An MDI application also creates a ”client window“ based on the predefined window class ”MDICLIENT.“ The client window is created by a call to CreateWindow using this window class and the WS_CHILD style. The last parameter to CreateWindow is a pointer to a small structure of type CLIENTCREATESTRUCT. This client window covers the client area of the frame window and is responsible for much of the MDI support. The color of this client window is the system color COLOR_APPWORKSPACE.
The document windows are called ”child windows.“ You create these windows by initializing a structure of type MDICREATESTRUCT and sending the client window a WM_MDICREATE message with a pointer to this structure.
The document windows are children of the client window, which in turn is a child of the frame window. The parent-child hierarchy is shown in Figure 18-1 on the following page.

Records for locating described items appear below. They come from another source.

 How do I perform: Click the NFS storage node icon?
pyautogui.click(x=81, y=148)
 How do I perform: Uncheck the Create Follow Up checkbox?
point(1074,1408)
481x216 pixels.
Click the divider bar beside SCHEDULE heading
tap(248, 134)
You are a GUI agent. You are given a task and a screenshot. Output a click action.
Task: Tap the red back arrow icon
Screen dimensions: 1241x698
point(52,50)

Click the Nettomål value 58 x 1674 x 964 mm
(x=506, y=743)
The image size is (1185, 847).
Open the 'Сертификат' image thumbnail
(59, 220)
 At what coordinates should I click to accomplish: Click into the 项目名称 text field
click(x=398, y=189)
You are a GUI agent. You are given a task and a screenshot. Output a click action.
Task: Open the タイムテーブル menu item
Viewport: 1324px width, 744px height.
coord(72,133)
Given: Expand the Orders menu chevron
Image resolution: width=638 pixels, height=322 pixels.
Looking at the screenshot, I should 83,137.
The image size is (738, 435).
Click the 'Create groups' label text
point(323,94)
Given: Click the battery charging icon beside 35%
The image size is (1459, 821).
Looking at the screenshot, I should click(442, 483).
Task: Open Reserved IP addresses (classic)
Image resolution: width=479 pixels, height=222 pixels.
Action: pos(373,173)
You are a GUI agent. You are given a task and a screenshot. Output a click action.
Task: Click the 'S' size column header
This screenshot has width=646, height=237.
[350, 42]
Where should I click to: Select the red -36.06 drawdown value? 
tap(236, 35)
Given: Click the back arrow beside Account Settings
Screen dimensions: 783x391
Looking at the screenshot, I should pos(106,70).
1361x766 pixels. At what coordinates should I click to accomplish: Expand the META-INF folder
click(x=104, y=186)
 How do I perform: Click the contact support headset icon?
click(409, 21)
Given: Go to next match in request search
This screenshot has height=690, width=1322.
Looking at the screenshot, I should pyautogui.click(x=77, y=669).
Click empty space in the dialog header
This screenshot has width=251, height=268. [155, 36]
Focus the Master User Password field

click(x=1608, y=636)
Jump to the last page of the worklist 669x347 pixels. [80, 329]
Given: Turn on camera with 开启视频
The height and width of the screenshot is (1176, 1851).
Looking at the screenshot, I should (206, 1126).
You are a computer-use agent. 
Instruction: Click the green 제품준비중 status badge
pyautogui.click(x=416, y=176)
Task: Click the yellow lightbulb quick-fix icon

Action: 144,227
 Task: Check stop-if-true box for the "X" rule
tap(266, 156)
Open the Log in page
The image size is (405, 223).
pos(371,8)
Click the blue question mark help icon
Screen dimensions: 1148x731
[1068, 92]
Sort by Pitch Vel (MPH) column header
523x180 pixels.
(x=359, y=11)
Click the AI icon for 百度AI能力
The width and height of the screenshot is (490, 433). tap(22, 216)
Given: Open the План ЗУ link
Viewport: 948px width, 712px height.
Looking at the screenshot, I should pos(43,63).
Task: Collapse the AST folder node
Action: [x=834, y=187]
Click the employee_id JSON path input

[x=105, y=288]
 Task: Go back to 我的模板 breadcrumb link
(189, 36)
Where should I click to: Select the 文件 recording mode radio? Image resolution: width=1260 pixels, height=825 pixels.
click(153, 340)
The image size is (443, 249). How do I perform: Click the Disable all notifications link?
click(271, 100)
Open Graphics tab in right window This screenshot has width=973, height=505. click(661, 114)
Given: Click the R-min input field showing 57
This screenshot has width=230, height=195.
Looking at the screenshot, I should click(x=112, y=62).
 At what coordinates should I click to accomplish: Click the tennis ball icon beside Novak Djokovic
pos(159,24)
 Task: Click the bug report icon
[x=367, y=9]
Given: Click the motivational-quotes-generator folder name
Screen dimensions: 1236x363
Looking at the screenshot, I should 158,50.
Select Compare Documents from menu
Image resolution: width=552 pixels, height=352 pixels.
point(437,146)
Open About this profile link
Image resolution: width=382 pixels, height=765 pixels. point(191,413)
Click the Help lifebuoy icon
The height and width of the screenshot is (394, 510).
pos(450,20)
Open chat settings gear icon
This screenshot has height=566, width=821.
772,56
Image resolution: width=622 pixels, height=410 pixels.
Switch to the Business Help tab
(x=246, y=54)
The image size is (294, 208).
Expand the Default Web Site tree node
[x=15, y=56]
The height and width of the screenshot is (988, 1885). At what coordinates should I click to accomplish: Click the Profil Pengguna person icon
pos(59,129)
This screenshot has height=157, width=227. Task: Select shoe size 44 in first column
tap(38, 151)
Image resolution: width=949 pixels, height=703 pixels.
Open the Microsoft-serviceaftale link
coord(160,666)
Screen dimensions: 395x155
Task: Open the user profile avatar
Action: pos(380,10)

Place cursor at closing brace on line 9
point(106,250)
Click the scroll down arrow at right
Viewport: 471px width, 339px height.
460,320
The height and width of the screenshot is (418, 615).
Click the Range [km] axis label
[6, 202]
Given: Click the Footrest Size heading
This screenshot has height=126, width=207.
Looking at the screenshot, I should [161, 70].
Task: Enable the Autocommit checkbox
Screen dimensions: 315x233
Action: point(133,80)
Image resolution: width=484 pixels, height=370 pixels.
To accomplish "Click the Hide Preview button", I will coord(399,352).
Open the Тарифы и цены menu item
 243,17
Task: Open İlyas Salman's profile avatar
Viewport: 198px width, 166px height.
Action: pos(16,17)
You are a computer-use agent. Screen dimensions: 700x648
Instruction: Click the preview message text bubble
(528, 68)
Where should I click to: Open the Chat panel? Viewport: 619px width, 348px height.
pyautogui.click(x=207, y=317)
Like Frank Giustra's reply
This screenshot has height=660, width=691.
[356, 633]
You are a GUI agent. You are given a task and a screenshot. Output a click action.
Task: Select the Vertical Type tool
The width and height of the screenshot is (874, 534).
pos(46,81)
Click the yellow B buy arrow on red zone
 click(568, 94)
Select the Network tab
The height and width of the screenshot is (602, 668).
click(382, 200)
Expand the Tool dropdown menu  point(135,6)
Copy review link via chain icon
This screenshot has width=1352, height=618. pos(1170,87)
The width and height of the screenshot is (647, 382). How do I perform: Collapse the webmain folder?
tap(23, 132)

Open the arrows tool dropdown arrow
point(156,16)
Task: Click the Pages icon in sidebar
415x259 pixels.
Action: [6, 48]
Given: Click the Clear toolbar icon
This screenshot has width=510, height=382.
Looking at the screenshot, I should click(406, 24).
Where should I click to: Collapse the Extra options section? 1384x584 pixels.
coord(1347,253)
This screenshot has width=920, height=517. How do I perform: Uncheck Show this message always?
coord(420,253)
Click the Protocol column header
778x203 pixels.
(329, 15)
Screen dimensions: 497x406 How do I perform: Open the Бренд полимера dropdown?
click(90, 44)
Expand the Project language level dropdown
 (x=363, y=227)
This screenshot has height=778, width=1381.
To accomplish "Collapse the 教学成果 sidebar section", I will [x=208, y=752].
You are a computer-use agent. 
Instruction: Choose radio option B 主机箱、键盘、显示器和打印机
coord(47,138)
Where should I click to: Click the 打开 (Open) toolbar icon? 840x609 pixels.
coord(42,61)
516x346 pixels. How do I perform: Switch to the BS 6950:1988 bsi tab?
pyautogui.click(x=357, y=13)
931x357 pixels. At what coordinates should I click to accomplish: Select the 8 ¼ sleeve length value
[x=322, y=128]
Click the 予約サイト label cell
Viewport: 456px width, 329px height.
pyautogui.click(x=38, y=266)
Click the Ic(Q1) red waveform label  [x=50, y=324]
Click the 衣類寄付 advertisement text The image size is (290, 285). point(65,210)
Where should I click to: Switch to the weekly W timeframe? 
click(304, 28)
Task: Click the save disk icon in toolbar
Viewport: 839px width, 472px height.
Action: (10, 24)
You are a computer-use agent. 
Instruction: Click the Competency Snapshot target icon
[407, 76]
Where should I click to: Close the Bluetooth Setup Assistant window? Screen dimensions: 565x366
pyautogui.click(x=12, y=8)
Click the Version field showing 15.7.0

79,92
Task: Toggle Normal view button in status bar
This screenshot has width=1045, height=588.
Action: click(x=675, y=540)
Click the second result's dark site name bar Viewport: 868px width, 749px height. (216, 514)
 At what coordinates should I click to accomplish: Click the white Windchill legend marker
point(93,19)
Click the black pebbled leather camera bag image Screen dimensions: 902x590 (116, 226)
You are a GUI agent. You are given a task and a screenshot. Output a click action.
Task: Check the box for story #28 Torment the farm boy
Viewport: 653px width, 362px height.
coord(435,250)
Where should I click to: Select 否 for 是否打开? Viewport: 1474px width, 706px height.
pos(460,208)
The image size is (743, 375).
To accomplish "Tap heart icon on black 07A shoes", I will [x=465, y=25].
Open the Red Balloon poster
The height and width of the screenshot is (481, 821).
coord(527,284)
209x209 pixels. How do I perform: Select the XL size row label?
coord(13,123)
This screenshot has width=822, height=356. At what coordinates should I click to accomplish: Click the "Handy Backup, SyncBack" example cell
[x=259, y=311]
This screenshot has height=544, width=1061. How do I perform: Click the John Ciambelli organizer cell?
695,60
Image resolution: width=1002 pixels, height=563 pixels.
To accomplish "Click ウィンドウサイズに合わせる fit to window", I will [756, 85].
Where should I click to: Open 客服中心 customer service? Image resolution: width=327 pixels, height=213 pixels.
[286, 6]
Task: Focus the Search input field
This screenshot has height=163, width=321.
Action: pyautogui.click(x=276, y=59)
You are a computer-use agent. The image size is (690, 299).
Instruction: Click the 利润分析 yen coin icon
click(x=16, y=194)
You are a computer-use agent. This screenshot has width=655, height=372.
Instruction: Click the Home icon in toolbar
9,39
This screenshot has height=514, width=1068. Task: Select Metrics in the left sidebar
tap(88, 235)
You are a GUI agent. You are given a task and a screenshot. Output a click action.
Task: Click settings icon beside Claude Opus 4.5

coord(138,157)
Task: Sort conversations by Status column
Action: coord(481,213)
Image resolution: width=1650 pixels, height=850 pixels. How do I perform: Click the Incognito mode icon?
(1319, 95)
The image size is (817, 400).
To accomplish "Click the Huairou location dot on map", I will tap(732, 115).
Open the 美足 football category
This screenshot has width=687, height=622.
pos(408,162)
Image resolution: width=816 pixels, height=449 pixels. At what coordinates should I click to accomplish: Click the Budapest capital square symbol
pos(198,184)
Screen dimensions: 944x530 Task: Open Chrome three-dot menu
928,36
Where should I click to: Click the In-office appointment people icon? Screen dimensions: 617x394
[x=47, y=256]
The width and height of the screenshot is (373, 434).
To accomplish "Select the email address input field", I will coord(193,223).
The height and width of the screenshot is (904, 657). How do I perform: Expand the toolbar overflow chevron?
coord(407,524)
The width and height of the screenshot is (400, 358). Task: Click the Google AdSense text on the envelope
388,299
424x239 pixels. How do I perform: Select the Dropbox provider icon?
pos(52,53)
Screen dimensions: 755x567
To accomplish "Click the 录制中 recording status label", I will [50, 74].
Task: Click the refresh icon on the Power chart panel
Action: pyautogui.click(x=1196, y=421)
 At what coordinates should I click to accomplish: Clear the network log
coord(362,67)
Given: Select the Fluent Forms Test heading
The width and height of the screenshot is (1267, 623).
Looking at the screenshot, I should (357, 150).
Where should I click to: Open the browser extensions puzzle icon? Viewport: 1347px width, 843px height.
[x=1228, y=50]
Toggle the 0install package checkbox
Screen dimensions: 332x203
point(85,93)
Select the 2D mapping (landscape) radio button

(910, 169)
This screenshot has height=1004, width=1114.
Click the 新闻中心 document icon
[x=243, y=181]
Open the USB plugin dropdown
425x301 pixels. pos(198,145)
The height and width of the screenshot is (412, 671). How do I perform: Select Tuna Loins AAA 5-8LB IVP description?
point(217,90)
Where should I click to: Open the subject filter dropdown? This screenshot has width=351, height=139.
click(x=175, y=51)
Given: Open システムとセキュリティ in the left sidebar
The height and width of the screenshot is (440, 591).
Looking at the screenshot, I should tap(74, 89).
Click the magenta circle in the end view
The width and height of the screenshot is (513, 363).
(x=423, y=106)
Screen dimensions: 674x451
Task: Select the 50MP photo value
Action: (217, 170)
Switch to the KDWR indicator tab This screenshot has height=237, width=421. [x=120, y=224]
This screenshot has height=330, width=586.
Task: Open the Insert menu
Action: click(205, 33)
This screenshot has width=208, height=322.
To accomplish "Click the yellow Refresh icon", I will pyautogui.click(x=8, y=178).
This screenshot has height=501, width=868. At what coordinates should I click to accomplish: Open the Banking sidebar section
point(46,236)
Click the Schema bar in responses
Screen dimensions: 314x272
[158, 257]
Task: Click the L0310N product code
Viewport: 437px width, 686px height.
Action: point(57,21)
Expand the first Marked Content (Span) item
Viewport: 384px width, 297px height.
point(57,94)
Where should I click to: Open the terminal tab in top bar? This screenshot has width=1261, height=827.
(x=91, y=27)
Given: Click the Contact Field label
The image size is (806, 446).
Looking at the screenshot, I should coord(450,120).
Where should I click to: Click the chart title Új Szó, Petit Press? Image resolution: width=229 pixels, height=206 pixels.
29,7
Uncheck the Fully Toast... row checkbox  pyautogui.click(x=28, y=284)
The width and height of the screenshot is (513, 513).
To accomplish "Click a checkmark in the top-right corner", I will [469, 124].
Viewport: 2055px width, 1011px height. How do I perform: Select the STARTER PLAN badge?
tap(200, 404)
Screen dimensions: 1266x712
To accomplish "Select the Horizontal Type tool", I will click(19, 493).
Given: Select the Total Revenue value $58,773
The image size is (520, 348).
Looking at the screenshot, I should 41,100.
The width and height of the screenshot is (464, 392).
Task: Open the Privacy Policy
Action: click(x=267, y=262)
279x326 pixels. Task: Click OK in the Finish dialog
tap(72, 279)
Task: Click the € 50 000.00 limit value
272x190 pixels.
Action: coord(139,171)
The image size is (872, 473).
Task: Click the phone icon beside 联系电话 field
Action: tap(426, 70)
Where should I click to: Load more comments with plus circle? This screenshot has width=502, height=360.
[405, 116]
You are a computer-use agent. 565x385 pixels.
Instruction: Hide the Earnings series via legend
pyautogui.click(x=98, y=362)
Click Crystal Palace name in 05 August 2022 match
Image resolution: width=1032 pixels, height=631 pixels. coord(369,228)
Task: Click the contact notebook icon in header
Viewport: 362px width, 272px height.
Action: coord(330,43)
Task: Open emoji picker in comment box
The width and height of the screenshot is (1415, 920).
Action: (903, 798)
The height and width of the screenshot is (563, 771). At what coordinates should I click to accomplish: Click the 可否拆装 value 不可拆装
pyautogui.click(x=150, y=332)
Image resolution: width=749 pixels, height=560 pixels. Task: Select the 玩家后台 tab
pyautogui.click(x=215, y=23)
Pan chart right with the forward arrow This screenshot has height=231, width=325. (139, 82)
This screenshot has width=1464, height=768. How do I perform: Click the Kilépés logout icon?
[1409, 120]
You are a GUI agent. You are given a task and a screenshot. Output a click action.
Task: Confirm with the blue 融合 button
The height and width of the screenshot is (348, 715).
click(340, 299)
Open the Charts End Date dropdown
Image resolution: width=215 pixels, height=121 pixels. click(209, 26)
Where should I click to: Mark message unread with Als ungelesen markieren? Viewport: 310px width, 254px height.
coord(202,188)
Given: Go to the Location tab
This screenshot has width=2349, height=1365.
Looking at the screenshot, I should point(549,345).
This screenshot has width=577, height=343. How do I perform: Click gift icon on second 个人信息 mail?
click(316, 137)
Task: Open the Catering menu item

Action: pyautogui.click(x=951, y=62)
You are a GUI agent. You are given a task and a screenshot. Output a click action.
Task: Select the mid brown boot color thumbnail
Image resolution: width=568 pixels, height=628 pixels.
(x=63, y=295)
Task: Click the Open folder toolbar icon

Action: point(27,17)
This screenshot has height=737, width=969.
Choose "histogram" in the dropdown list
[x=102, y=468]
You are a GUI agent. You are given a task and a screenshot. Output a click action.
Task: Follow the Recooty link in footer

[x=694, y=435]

You need a window class (and window procedure) for the frame window and for each type of child window supported by the application. You don't need a window procedure for the client window because the window class is preregistered.
I mentioned earlier that the MDI support of Windows 3 includes one new window class, four new functions, two new data structures, and eleven new messages. I've already mentioned the new window class, which is MDICLIENT, and the new data structures, CLIENTCREATESTRUCT and MDICREATESTRUCT. Two of the four new functions replace DefWindowProc in MDI applications: Rather than call DefWindowProc for all unprocessed messages, a frame window procedure calls DefFrameProc and a child window procedure calls DefMDIChildProc. Another new function, TranslateMDISysAccel, is used in the same way as TranslateAccelerator, which I discussed in Chapter 9. The fourth new function is ArrangeIconicWindows, but one of the special MDI messages makes this function unnecessary for MDI programs.
In the sample program coming up, I'll demonstrate nine of the eleven MDI messages. (The other two are not normally required.) These messages begin with the prefix WM_MDI. A frame window sends one of these messages to the client window to perform an operation on a child window or to obtain information about a child window. (For example, a frame window sends an WM_MDICREATE message to a client window to create a child window.) The WM_MDIACTIVATE message is an exception: While a frame window can send this message to the client window to activate one of the child windows, the client window also sends the message to the child windows being activated and deactivated to inform them of this change.